> _Records provided_
++++

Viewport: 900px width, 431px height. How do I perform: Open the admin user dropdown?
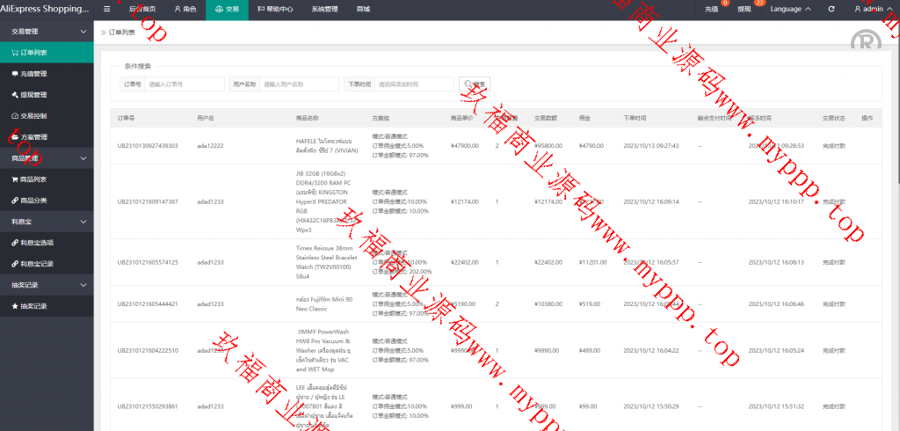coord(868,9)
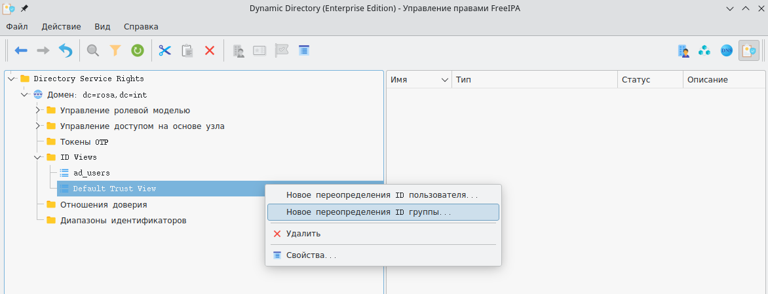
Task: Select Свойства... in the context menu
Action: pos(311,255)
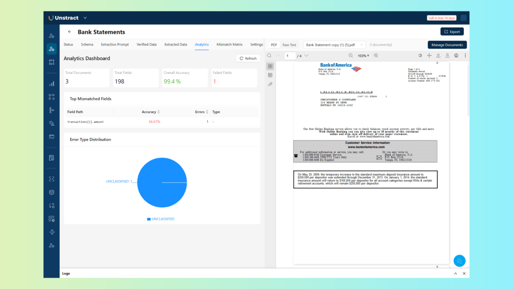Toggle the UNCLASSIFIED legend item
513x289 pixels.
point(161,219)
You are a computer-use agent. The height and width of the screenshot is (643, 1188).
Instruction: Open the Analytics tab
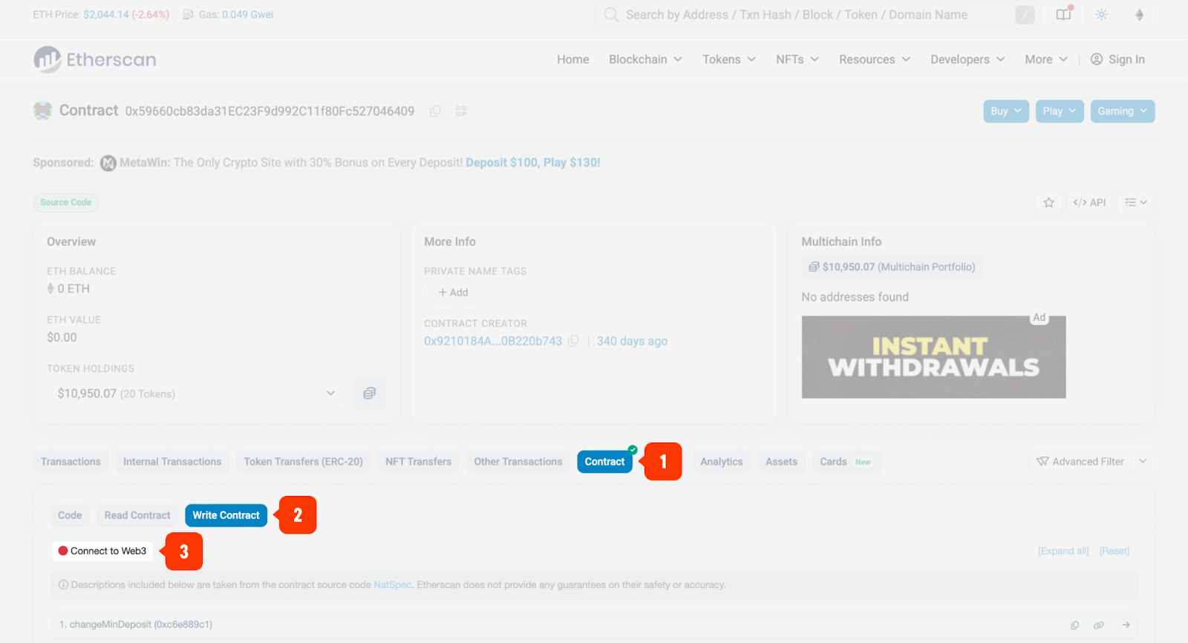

++++

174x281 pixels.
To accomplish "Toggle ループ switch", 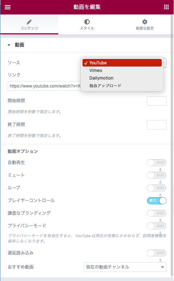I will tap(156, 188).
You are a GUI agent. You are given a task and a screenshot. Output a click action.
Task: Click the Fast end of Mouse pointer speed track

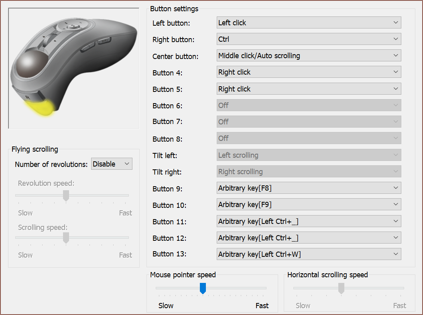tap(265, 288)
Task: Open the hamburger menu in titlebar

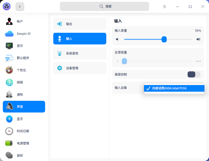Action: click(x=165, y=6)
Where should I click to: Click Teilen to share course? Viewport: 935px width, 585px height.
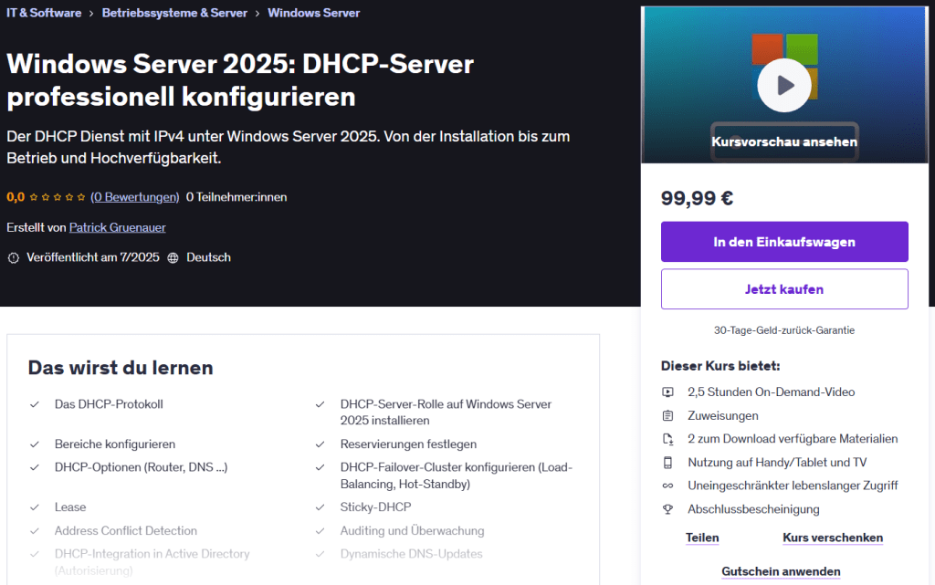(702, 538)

++++

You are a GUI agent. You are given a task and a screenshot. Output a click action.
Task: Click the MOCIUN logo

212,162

++++

> _What is required_
Format the rows above, from the line with "Viewport: 900px width, 431px" to the line with "Instruction: Open the Analytics tab", as a JSON list of strings with one string per line. Skip blank lines and leave out the pictures.

> _Answer to this exercise_
[
  "Viewport: 900px width, 431px height. How do I perform: Open the admin user dropdown?",
  "coord(868,9)",
  "Task: Select Свойства... in the context menu",
  "Action: pos(311,255)",
  "Toggle the UNCLASSIFIED legend item",
  "513x289 pixels.",
  "point(161,219)",
  "You are a computer-use agent. The height and width of the screenshot is (643, 1188).",
  "Instruction: Open the Analytics tab"
]